From: George Dunlap <george.dunlap@eu.citrix.com>
To: Dario Faggioli <raistlin@linux.it>
Cc: Andre Przywara <andre.przywara@amd.com>,
Ian Campbell <Ian.Campbell@citrix.com>,
Stefano Stabellini <Stefano.Stabellini@eu.citrix.com>,
Juergen Gross <juergen.gross@ts.fujitsu.com>,
Ian Jackson <Ian.Jackson@eu.citrix.com>,
"xen-devel@lists.xen.org" <xen-devel@lists.xen.org>,
Jan Beulich <JBeulich@suse.com>
Subject: Re: [PATCH 07 of 10 [RFC]] sched_credit: Let the scheduler know about `node affinity`
Date: Fri, 27 Apr 2012 15:45:12 +0100 [thread overview]
Message-ID: <4F9AB0F8.10102@eu.citrix.com> (raw)
In-Reply-To: <1f4b55806de9e7109ff6.1334150274@Solace>
On 11/04/12 14:17, Dario Faggioli wrote:
> Basic idea is: cpu-affinity tells where a vcpu can run,
> while node-affinity tells where (in terms of on what NUMA nodes,
> but that of course imply a set of CPUs) all the vcpus of the
> domain should/prefer to run... Problems starts when you have
> both of them speaking at the same time!
>
> Respecting vcpu-affinity should remain the primary concern, thus
> what we do here is add some two-step logic here and there in the
> scheduler (i.e., where vcpu-affinity related decisions are being
> undertaken). During the first step, we check the `&&` of vcpu and
> node affinity masks, aiming at giving some precedence to the CPUs
> that are both suitable and preferrable for the domain. However,
> if that fails in finding a valid CPU, the node-affinity is just
> ignored and, in the second step, we just fallback to vcpu-affinity,
> as the original behaviour was.
>
> Both the introduced overhead and the benefits this provides has
> to be investigated and compared against each other, possibly in
> varying conditions and running different workloads.
>
> Finally, although still at the RFC level, efforts have been made
> to write the code in a flexible enough fashion so that, if we
> ever want to introduce further balancing steps, it shouldn't be
> too much of a pain.
>
> TODO: * Better investigate and test interactions with cpupools.
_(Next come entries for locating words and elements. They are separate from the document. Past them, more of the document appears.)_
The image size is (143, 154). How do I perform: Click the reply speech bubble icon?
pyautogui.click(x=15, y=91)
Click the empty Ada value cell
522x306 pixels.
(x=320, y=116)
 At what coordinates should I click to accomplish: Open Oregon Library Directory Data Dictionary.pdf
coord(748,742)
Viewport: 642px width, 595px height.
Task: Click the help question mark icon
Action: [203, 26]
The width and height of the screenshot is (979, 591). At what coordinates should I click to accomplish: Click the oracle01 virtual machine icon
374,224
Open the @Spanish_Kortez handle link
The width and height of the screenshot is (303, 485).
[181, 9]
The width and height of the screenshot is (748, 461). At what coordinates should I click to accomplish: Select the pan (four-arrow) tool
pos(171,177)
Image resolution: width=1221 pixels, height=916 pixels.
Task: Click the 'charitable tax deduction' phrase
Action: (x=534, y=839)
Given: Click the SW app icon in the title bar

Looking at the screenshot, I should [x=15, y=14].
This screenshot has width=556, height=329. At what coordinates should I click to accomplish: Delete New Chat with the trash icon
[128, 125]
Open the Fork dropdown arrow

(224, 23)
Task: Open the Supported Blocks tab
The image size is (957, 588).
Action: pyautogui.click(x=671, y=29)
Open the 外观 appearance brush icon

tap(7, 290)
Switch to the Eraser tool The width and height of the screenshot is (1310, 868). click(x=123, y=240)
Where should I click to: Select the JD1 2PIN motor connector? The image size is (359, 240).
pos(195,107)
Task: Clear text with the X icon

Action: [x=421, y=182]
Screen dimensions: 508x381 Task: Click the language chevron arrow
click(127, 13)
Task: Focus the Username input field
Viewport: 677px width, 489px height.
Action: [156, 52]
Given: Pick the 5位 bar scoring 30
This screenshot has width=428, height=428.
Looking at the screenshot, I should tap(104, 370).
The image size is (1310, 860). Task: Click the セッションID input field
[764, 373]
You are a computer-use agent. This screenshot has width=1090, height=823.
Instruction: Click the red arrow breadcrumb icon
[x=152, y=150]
> * Test, verify and benchmark. Then test, verify and benchmark
> again, and again and again. What I know as of know is that
> it does not explode that easily, but whether it works properly
> and, more important, brings any benefit, this has to be
> proven (and yes, I'm out running these tests and benchs already,
> but do not esitate to manifest your will for helping with
> that :-D).
> * Add some counter/stats, e.g., to serve the purpose outlined
> right above.
>
> XXX I'm benchmarking this just right now, and peeking at the results
> they don't seem too bad. Numbers are mostly close to the case where
> the VM is already pinned to a node when created. I'll post the
> results as soon as I can, and I'll be happy to investigate any issue,
> if you feel like the approach could be the right one.
Hey Dario,
Sorry for the long delay in reviewing this.
Overall I think the approach is good. A few points:
> /*
> + * Node Balancing
> + */
> +#define CSCHED_BALANCE_NODE_AFFINITY 1
> +#define CSCHED_BALANCE_CPU_AFFINITY 0
> +#define CSCHED_BALANCE_START_STEP CSCHED_BALANCE_NODE_AFFINITY
> +#define CSCHED_BALANCE_END_STEP CSCHED_BALANCE_CPU_AFFINITY
> +
> +
This thing of defining "START_STEP" and "END_STEP" seems a bit fragile.
I think it would be better to always start at 0, and go until
CSCHED_BALANCE_MAX.
> + /*
> + * Let's cache domain's dom->node_affinity here as an
> + * optimization for a couple of hot paths. In fact,
> + * knowing whether or not dom->node_affinity has changed
> + * would allow us to avoid rebuilding node_affinity_cpumask
> + * (below) duing node balancing and/or scheduling.
> + */
> + nodemask_t node_affinity_cache;
> + /* Basing on what dom->node_affinity says,
> + * on what CPUs would we like to run most? */
> + cpumask_t node_affinity_cpumask;
I think the comments here need to be more clear. The main points are:
* node_affinity_cpumask is the dom->node_affinity translated from a
nodemask into a cpumask
* Because doing the nodemask -> cpumask translation may be expensive,
node_affinity_cache stores the last translated value, so we can avoid
doing the translation if nothing has changed.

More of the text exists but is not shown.